Written by Amanda Nuttall | 21st October 2020

The 2030 Agenda for Sustainable Development was agreed by 193 Member States, including Australia, at the United Nations Sustainable Development Summit in New York in September 2015.

The 2030 Agenda calls for the meaningful and active participation of people and stakeholders to achieve the 17 global Sustainable Development Goals (SDGs) that set a path to 2030 to end extreme poverty, fight inequality and injustice and protect the planet. The SDGs are our collective road map to contribute to solving the greatest social and environmental problems affecting our world and its people.

In July 2019, UN Secretary-General António Guterres said that development must focus on empowering people and ensuring inclusiveness and equality. “The evidence is clear,” he said. “Development is not sustainable if it is not fair and inclusive – and rising inequality hinders long-term growth.”

The SDGs create a unique opportunity for the community sector. Given the connections community organisations have with local communities and local realities, for-purpose organisations can, and should, play a critical role in SDG decision-making. This will demonstrate the vital role the sector plays in our democracy, ensuring accountability, transparency, and inclusivity to enable all voices to be heard. Driving action on SDGs that align with an organisation’s purpose or mission will enable community organisations to strengthen how they deliver on that purpose and be a critical partner in developing a more sustainable and resilient world.
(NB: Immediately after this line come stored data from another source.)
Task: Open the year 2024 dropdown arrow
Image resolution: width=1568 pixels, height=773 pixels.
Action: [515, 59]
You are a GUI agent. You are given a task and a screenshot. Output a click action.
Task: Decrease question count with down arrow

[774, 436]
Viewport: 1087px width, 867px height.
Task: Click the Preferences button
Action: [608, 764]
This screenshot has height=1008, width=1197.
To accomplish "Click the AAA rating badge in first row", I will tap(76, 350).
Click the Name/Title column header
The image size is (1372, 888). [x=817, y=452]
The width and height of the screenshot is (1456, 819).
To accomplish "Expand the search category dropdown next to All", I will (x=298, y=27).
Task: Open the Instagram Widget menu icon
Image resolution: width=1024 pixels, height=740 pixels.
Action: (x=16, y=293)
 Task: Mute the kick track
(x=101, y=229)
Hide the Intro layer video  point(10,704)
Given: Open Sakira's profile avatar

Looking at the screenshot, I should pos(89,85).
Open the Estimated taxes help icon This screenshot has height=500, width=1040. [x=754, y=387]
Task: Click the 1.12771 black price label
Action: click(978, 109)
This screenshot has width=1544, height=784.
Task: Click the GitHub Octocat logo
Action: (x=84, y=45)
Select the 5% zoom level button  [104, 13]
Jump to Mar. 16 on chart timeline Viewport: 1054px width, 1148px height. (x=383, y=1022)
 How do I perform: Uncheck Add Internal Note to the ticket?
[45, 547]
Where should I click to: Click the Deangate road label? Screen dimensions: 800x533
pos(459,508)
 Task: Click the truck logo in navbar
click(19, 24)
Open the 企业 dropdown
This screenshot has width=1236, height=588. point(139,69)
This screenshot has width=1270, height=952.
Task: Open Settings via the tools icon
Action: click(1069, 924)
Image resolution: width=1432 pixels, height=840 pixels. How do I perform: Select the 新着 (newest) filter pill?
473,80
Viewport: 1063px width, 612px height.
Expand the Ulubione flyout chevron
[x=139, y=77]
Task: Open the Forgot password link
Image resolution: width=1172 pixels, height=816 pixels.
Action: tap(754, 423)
Think Impact is committed to supporting actions and commitments to advance the 2030 Agenda. We believe that organisations, both for-purpose and for-profit, have a key role to play in supporting governments to achieve the targets of the SDGs. We have been actively engaged in supporting our clients to measure their contributions to the SDGs, as well as working towards measuring our own contribution.

In 2019, the Global Compact Network Australia engaged us to develop two guides to support Australian businesses, their leaders and employees, to better understand and take action to achieving the SDGs. Titled 'Every Australian's Business', the guides provide practical insights from Australian companies leading in their commitments and actions to sustainable business, demonstrating the power of the SDGs to unlock business opportunities and drive sustainable innovation that benefits people and the planet.

Whilst focused on business, the guides are equally useful tools to support community organisations to better engage with the SDGs. They can help community organisations:

  • to gain a better understanding of the SDGs, the benefits they provide, and the need for all organisations to play an active role in achieving them
  • access practical tools and examples to create, demonstrate, measure and communicate their commitment, leadership and actions to achieving the SDGs.
  • What: the Sustainable Development Goals give us a commonly agreed set of ‘important positive outcomes’ for people and planet.
  • Who: positive outcomes, and who is still in need of them (or are ‘underserved’)?
  • How much: how much of an effect occurs, for whom, how deeply, quickly and lastingly does it occur?
  • Contribution: how does the effect compare and contribute to what is likely to occur anyway?
  • Risk: are we effectively managing significant impact risks?

Another useful resource is the Impact Management Project (IMP), a multi-stakeholder initiative designed to discern appropriate conventions in impact expectations, communications, and management. One of its many areas of focus is to establish shared fundamentals for describing impact to give us the clarity and credibility to be effective through collaboration. The IMP has reached consensus that impact can be measured across five dimensions and has proposed a framework to enable better understanding of an enterprise’s contribution to the SDGs in a consistent and comparable way:

As social impact and sustainability practitioners, Think Impact’s work focuses on supporting our clients to manage for impact and tell their story. We are also committed to telling our own. We recently released our first ever Sustainability Report: Towards a new prosperity. As the title suggests, it provides disclosure on our progress towards delivering on our vision for a new prosperity where social and economic value are seen as truly interconnected and equal.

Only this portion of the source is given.